Carter also toured and recorded with Bobby Timmons' trio, and played with Miles Davis band member Cannonball Adderley before he was tapped to become a member of Miles Davis' band himself in 1963.
Carter's led his own bands, at various intervals, since 1972 using a second bassist to keep time and establish harmony so he's free to provide his wonderfully melodic solos. Carter even invented his own instrument, a piccolo bass to facilitate his approach.


Carter won a Grammy for his participation in one of the groups featured in the Oscar winning film, Round Midnight in 1986.The most recent of his 30-plus releases is the luscious When Skies Are Grey, a Latin-influenced agenda that pairs Carter with drummer Harvey Mason, percussionist Steve Kroon, and pianist Stephen Scott. All provide exceptional support for Carter's subtle and passionate style with uncommon imagination on a collection of standards such as "Besame Mucho" and "Corcovado" as well as originals from the band's book.


"We had a great time recording this album," says the 63-year-old Carter. "Steve had been on my case for awhile to make a record like this where the Latin element was the focus. But I kept arguing that there were plenty of other guys who had more experience. I had done a Brazilian album and that worked really well, but Latin? I figured that I had played in a Latin jazz context enough times that we could pull it off by bringing a strong jazz mentality into the sessions. All of the players on this album are jazz musicians so we could bring in other harmonic choices and not wear out the Latin basics."

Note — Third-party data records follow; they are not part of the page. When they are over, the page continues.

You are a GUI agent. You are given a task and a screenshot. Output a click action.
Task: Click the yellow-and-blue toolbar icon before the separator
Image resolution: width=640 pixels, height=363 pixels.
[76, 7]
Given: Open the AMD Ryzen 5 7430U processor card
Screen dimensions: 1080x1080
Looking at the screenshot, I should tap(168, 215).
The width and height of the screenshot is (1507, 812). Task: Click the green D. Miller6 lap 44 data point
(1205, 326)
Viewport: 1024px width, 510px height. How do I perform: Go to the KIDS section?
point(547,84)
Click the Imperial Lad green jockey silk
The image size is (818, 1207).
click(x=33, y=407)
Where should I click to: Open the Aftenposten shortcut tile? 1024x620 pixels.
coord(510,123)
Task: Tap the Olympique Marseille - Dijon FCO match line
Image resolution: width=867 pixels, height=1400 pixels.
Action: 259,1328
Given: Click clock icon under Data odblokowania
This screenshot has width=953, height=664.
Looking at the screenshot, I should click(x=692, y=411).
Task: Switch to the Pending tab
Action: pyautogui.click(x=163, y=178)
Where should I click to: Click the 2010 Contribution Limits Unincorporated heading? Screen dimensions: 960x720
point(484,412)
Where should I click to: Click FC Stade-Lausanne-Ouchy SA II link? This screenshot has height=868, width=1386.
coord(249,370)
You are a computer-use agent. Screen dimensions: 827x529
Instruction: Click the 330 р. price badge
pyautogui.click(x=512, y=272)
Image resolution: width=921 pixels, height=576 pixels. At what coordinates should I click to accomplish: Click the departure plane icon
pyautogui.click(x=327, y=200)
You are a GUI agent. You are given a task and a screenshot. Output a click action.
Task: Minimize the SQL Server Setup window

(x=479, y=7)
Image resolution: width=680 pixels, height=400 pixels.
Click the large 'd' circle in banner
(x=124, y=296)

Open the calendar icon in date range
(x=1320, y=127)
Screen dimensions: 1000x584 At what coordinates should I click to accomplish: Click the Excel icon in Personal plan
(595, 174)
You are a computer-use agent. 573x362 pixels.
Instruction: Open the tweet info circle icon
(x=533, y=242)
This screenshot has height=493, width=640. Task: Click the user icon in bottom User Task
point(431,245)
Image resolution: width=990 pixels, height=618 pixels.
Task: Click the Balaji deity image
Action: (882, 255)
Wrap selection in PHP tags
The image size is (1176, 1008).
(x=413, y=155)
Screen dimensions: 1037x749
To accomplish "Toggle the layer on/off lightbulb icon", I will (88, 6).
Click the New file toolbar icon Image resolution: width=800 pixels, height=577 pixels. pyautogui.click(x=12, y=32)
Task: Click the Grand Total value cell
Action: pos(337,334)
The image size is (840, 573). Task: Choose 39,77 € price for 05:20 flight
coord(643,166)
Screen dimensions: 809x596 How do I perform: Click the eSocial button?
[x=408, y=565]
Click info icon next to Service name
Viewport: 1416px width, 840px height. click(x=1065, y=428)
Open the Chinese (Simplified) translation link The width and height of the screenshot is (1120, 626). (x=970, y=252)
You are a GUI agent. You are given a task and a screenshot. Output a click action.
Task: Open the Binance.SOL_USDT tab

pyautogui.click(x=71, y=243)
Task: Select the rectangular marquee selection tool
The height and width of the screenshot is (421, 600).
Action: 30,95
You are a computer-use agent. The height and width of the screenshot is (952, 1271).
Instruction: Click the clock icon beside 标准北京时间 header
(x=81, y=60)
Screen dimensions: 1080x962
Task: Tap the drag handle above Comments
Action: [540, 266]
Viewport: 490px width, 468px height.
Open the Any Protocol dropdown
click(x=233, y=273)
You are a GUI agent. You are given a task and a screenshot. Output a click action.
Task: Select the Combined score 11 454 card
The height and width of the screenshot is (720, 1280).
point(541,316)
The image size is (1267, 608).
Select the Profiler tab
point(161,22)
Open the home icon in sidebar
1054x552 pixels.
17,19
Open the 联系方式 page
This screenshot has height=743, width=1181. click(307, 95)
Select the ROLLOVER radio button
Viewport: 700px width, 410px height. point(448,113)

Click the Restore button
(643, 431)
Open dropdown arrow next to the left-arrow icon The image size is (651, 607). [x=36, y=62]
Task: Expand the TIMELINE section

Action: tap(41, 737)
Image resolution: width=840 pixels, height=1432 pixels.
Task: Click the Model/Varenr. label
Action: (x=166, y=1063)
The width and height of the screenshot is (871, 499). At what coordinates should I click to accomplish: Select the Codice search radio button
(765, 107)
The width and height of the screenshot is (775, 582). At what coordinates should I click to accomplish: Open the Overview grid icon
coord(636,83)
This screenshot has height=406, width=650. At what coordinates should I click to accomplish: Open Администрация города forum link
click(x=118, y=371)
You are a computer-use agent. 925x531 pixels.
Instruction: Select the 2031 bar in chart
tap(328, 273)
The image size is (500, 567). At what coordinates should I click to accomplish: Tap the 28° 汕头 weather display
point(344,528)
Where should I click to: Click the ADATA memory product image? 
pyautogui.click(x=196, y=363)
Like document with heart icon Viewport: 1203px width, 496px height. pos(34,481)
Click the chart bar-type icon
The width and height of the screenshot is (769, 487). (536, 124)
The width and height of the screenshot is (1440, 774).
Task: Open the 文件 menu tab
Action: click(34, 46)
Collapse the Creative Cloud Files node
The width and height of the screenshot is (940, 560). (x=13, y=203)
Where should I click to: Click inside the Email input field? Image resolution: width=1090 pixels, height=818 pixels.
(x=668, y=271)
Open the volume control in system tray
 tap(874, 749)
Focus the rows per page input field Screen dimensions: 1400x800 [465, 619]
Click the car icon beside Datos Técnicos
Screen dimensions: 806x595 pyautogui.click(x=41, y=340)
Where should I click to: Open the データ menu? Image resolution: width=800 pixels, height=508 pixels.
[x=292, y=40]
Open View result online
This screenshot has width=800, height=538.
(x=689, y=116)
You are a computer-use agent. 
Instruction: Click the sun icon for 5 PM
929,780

The title of the release itself is also a telling description of the circumstances surrounding the making of When Skies Are Grey, "My wife passed away during the week before we went into the studio," says Carter. "On Saturday we had a memorial service, on Sunday my sons and I had a private funeral, and at 9 Monday morning I was in the studio with the band. Stephen, Harvey, and Steve gave me a lot of emotional support. Of course, the first hour of recording was difficult. I wanted to be at her gravesite instead, but then I had enough music looking at me that I had no choice but to settle in. The recording was like a tribute to her. Sometimes people listen to albums without knowing the background dynamics. Well, this experience I went through gave the life to this record. Besides, I'm sure she's enjoying it now."